Staatssekretär Geib erklärte: Die Zahl der Kleinrentner betrage auf Grund des im Reichsarbeitsministerium vorliegenden Materials 380 000 Personen. Falls den Kleinrentnern aus Reichsmitteln eine Weihnachtsunterstützung gewährt werde, werde ein Kostenaufwand von 3,8 Millionen Reichsmark entstehen. Falls die Beihilfe jedoch auf ¼ der Monatsunterstützung ermäßigt werde, werde der Kostenaufwand 2,8 Millionen Reichsmark betragen.
Nach längerer Aussprache stimmte das Kabinett nochmals darüber ab, welche Vorschläge die Reichsregierung den Regierungsparteien bezüglich einer einmaligen Weihnachtsbeihilfe machen solle.
[416] Die Abstimmung ergab eine Bestätigung des Kabinettsbeschlusses vom 24. November 1926, der dahin geht, daß den Beamten der Besoldungsgruppen I bis IV ¼ des Monatsgehalts und den Beamten der Besoldungsgruppen V bis XIII 1/5 des Monatsgehalts gewährt werden soll. Der Mindestbetrag der Beihilfe soll 30 Reichsmark, der Höchstbetrag 60 Reichsmark betragen. Hierzu soll für die Ehefrau ein Betrag von 10 Reichsmark und für jedes Kind ein Betrag von 5 Reichsmark hinzutreten.

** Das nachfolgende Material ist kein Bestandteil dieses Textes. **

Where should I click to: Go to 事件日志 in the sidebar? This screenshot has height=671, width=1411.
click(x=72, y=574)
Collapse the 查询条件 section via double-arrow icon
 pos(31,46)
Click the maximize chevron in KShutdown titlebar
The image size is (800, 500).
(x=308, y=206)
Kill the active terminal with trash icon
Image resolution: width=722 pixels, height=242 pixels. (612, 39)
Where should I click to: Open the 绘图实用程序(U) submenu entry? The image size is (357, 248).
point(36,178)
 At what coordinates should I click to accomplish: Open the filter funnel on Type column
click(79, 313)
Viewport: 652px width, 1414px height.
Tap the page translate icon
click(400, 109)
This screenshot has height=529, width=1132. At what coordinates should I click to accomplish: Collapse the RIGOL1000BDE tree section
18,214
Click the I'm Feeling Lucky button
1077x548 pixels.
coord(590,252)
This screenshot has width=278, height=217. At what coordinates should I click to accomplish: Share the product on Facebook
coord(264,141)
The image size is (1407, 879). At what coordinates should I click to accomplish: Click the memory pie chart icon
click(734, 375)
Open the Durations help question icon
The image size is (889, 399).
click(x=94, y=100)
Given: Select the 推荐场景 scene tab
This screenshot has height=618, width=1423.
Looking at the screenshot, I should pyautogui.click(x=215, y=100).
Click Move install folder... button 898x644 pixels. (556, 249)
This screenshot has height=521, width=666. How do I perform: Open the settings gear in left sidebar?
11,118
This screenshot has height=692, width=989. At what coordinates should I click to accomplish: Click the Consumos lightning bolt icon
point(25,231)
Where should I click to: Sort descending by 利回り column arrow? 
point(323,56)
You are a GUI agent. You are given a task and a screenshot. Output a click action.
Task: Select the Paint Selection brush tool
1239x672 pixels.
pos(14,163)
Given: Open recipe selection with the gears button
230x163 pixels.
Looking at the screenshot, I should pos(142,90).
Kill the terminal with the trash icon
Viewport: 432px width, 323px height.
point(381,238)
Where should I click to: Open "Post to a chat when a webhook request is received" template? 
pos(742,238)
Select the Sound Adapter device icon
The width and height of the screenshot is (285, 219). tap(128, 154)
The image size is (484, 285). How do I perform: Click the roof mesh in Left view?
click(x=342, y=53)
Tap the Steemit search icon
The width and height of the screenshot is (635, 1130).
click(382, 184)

Sodann wurde weiter darüber abgestimmt, ob den Forderungen des Zentrums auf Übernahme der den Ländern und Gemeinden durch eine Weihnachtsbeihilfe entstehenden Kosten auf das Reich zugestimmt werde.
Die Forderung wurde abgelehnt.
Abgelehnt wurden ferner die weitergehenden Wünsche der Zentrumsfraktion auf Gewährung einer Reichsbeihilfe an die Erwerbslosen, an die Invalidenrentner und Kleinrentner.
Das Kabinett beschloß ferner, am 9. Dezember 1926 die Verhandlungen mit den Regierungsparteien in der Sache fortzusetzen. An der Besprechung sollen von seiten der Reichsregierung insbesondere der Reichskanzler und der Reichsfinanzminister teilnehmen6.